I especially thank Dr. Gewirtz for the second chance.

1 Like

Stephen, I am in awe of your story… Of your life. And I’m so glad you survived! I have a 7mm unruptured aneurysm in the same area that you did. There’s not much information that I can find about aneurysms in that area and it’s treatment options/ effects. Your story reminds me to be so grateful that my aneurysm was found before rupture.
Thank you for sharing

You Go...Your story not only is an inspiration...but you are "proof in the pudding"...if you survive, there is Life after Brain Aneurysm. You will make the best Doctor because you will have empathy...Thank you so much for sharing...~ Thoughts and hugs out to you ~ Colleen

Stephen...welcome and congratulations on all of your successes...it is so rewarding to know your blessings from your ER beginning to your excellent long-term open surgery...

It would be grand if you will share your initial recovery time...and, any therapies you completed to return to your normal life...

I was coiled...and, I have questioned numerous times...how metal replacing the blood in an aneurysm can reduce the pressure anatomically, particularly any near specific cranial nerves...e.g. PCOM and CN 3...

No, I am not a promoter of the marketing of the minimally invasive procedure for multiple reasons....

Thank you for sharing...it is gratifying to know successes...

Pat

Jho...this prompted me to research.. with terminus segment (C7) which is also known as the communicating segment...

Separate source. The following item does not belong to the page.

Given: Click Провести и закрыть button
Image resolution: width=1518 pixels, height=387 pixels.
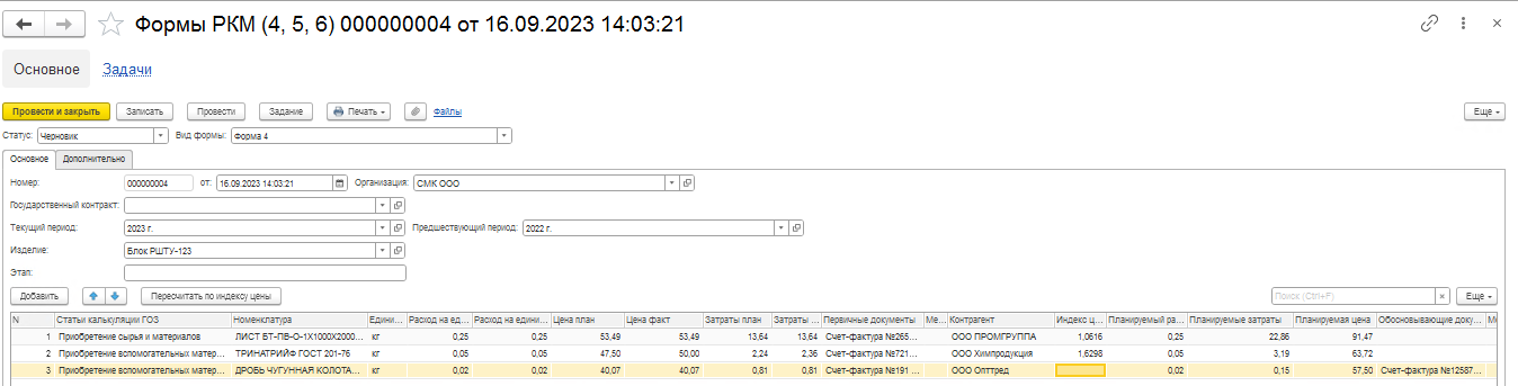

The BAF has(d) brochures noting the % of aneurysm per artery...do not think it was by segment... Also could not find the same on the main site as I remember from brochures...

You may want to ask your welcoming members...they likely have so much more info...

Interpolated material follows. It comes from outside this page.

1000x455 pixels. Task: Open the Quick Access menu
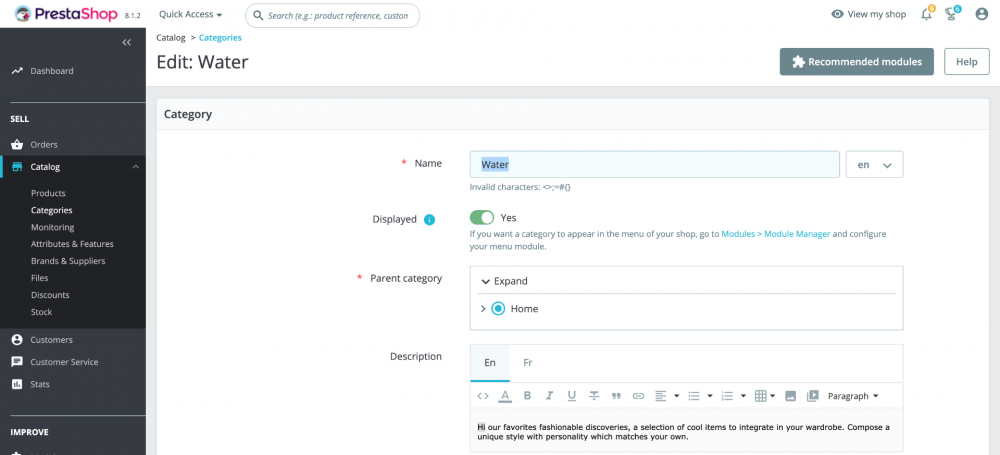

Or ask your neuro-doc which ICA branch artery it is close to...including where the ICA bifurcates to the ACA/MCA.

Mine is a PCOM...tho it is off the ICA at the branching area of the PCOM...as it is visualized...

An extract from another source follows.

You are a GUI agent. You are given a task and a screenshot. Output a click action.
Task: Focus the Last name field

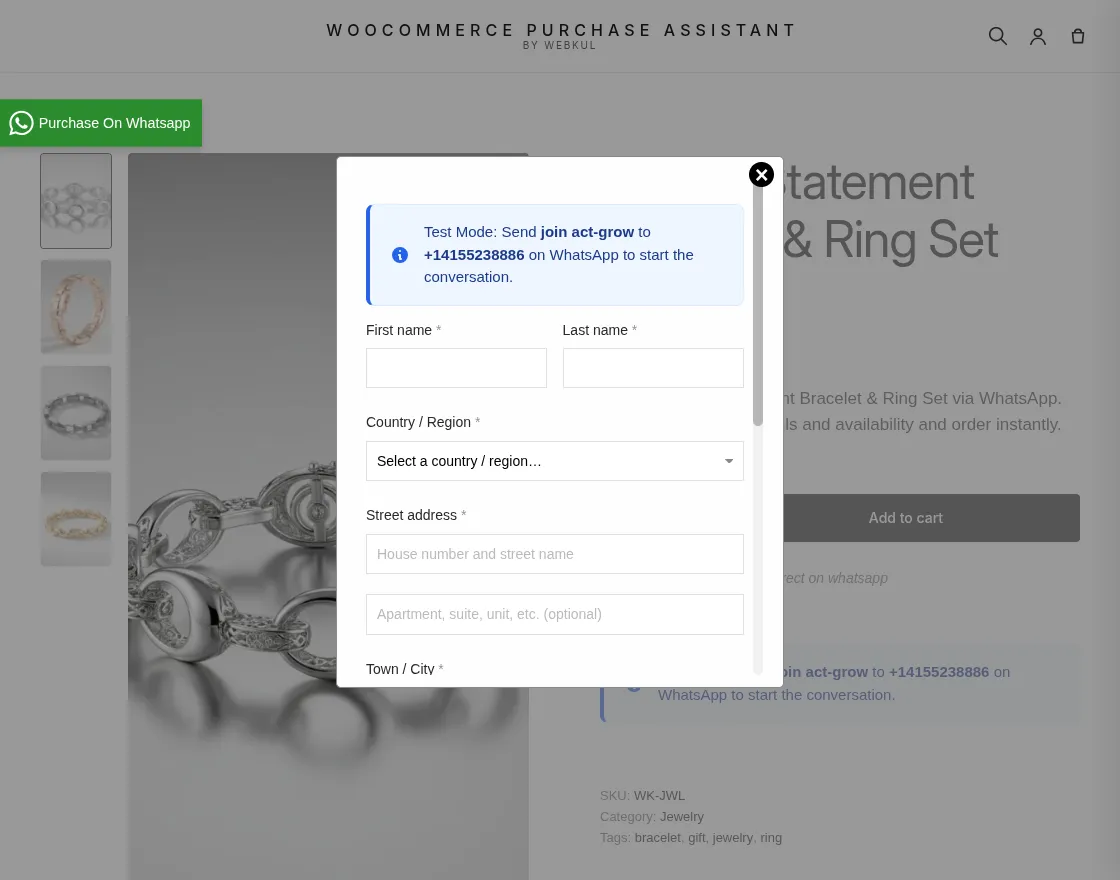(653, 368)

wow Stephan you remember too too much-lol!!! Great story thank you for sharing! so glad you recovered so well, awesome news! My sah was 5 yrs ago and still trying to return to some sense of normalcy. I'm permanently disabled but thankful I can walk (short distances) and shower etc etc. 1yr post my mortgage banker called telling me I was approved stating my dr wrote him and said I was permanently disabled- I was floored to learn this!! I thought i'd improve enough to return to the workplace.oh well is what it is

I did not remember anything of the day of the sah and was in a coma 6 days, my first memories were hallucinations or morphine dreams of cats and a pair of twin toddlers, I thought a friend nurse from work was at the nurses station and the kids were hers!!-lol also thought my neighbor was there, Anyways nice to "meet" you and welcome to the forum! tc

Holy moly I love your recap. Loved this sentence "How many of us have these thin-walled and blood-filled time bombs hidden within the supposedly sacred temple of our consciousness?" and the fact that it was followed by reading that you are a resident doc. Yes! Fear didn't hold you back. Awesomeness.